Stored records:

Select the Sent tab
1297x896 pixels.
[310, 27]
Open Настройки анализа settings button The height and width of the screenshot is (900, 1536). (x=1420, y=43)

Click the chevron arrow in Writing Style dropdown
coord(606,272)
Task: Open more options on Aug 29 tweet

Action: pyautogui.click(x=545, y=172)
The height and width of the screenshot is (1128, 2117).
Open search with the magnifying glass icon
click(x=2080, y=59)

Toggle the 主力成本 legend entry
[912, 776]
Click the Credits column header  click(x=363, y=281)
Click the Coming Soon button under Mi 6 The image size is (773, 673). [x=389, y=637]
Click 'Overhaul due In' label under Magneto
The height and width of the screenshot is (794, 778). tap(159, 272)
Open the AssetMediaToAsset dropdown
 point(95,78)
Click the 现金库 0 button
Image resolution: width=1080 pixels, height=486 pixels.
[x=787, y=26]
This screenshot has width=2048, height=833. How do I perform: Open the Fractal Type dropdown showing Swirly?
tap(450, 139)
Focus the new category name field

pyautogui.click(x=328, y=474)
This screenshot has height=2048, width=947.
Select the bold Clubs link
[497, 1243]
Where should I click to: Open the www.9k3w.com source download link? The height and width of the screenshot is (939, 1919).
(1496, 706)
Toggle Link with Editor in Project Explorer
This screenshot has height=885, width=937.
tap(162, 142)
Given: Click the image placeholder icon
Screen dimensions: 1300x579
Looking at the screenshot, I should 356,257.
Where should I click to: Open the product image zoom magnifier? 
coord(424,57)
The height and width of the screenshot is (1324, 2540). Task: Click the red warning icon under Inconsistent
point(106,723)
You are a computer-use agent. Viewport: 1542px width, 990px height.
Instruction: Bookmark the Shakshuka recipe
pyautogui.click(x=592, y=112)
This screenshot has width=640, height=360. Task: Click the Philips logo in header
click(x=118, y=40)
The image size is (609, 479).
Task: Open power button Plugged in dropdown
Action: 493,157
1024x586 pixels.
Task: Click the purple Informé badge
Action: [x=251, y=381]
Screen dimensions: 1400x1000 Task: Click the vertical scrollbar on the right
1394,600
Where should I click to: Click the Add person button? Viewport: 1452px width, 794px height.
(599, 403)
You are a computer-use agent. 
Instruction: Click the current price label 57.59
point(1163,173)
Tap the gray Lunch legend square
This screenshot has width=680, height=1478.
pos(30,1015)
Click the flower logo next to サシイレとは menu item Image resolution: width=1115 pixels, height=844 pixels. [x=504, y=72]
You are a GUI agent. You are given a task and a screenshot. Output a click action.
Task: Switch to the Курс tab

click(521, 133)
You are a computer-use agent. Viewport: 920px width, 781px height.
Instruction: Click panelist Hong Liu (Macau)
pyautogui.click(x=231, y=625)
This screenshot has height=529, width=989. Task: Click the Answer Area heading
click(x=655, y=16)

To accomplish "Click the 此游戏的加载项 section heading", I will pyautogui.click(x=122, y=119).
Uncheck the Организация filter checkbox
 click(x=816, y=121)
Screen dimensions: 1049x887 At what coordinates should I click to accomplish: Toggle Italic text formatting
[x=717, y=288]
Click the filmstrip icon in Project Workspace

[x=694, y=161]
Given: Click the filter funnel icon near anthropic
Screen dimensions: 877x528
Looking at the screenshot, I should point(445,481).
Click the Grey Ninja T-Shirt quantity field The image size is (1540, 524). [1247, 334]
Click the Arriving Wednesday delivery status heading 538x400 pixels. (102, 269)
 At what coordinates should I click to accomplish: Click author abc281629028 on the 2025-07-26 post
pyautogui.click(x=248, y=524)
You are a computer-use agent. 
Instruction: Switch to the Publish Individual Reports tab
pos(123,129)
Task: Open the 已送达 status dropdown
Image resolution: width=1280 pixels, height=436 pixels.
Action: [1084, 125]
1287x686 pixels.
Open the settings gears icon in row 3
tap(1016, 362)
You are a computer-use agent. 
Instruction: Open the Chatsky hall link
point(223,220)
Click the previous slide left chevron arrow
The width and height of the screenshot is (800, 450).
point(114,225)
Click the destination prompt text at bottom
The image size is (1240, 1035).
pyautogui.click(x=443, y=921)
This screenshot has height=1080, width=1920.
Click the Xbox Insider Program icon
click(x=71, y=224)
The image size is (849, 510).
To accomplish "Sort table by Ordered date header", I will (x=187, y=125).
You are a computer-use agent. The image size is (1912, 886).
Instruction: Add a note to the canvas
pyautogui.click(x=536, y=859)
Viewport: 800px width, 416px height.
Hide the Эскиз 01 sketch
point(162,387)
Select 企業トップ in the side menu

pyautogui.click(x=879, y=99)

__Problem to solve__
Look above for the line that contains "Open Настройки анализа". Starting there, transcribe every line exactly until you have copied the line that contains "Click the Coming".

__Solution__
Open Настройки анализа settings button The height and width of the screenshot is (900, 1536). (x=1420, y=43)

Click the chevron arrow in Writing Style dropdown
coord(606,272)
Task: Open more options on Aug 29 tweet

Action: pyautogui.click(x=545, y=172)
The height and width of the screenshot is (1128, 2117).
Open search with the magnifying glass icon
click(x=2080, y=59)

Toggle the 主力成本 legend entry
[912, 776]
Click the Credits column header  click(x=363, y=281)
Click the Coming Soon button under Mi 6 The image size is (773, 673). [x=389, y=637]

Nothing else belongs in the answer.